The Fallacy of Minimizing Cumulative Regret in the Sequential Task Setting
This work addresses a practical issue in RL for fields like healthcare, where human-in-the-loop decisions cause non-stationarity, but it is incremental as it builds on prior stationary environment results.
The paper tackles the problem of balancing cumulative regret (CR) and simple regret (SR) in sequential reinforcement learning tasks with non-stationarity, showing that non-stationarity leads to a stricter trade-off requiring excessive exploration and a CR bound worse than the typical optimal rate of T^{1/2}.

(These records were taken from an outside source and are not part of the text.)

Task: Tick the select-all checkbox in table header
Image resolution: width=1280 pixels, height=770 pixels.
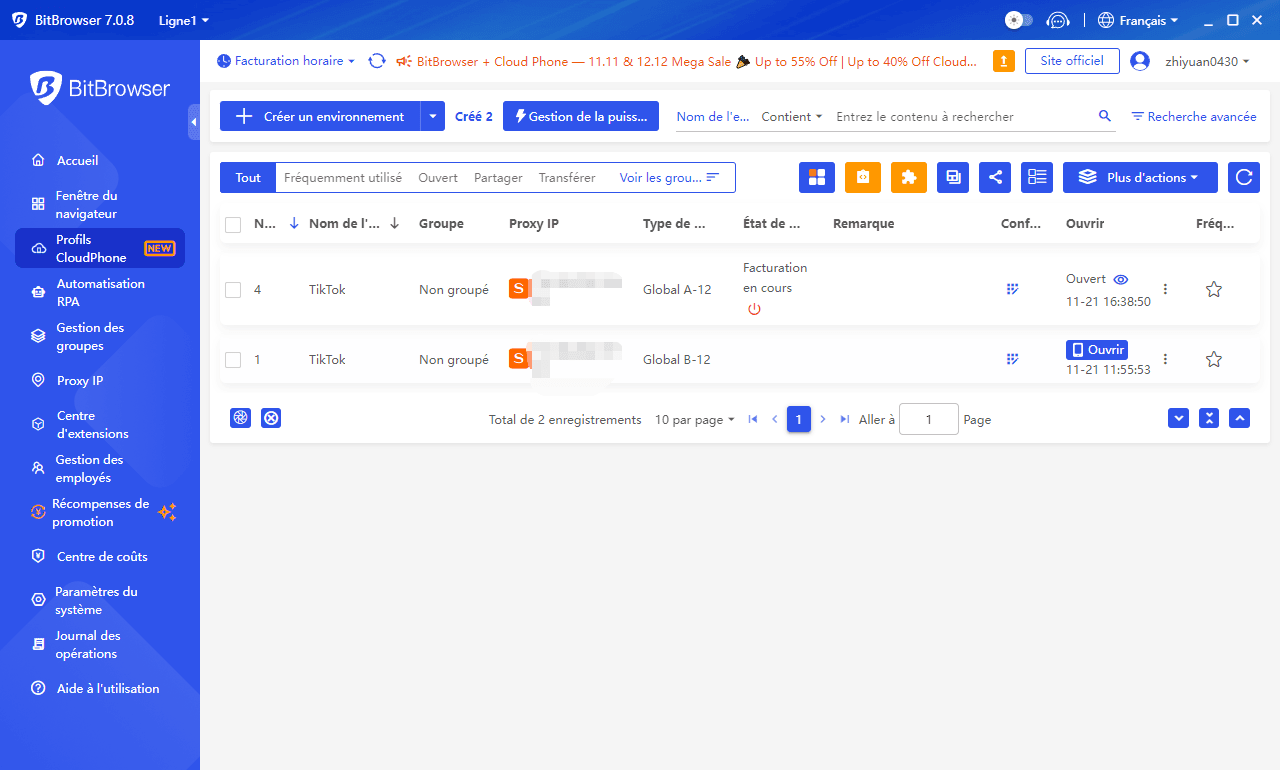Action: click(x=233, y=225)
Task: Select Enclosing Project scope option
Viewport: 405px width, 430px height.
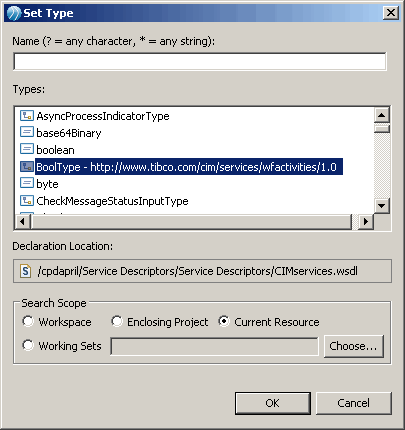Action: click(x=117, y=321)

Online Reinforcement Learning (RL) is typically framed as the process of minimizing cumulative regret (CR) through interactions with an unknown environment. However, real-world RL applications usually involve a sequence of tasks, and the data collected in the first task is used to warm-start the second task. The performance of the warm-start policy is measured by simple regret (SR). While minimizing both CR and SR is generally a conflicting objective, previous research has shown that in stationary environments, both can be optimized in terms of the duration of the task, $T$. In practice, however, in real-world applications, human-in-the-loop decisions between tasks often results in non-stationarity. For instance, in clinical trials, scientists may adjust target health outcomes between implementations. Our results show that task non-stationarity leads to a more restrictive trade-off between CR and SR. To balance these competing goals, the algorithm must explore excessively, leading to a CR bound worse than the typical optimal rate of $T^{1/2}$. These findings are practically significant, indicating that increased exploration is necessary in non-stationary environments to accommodate task changes, impacting the design of RL algorithms in fields such as healthcare and beyond.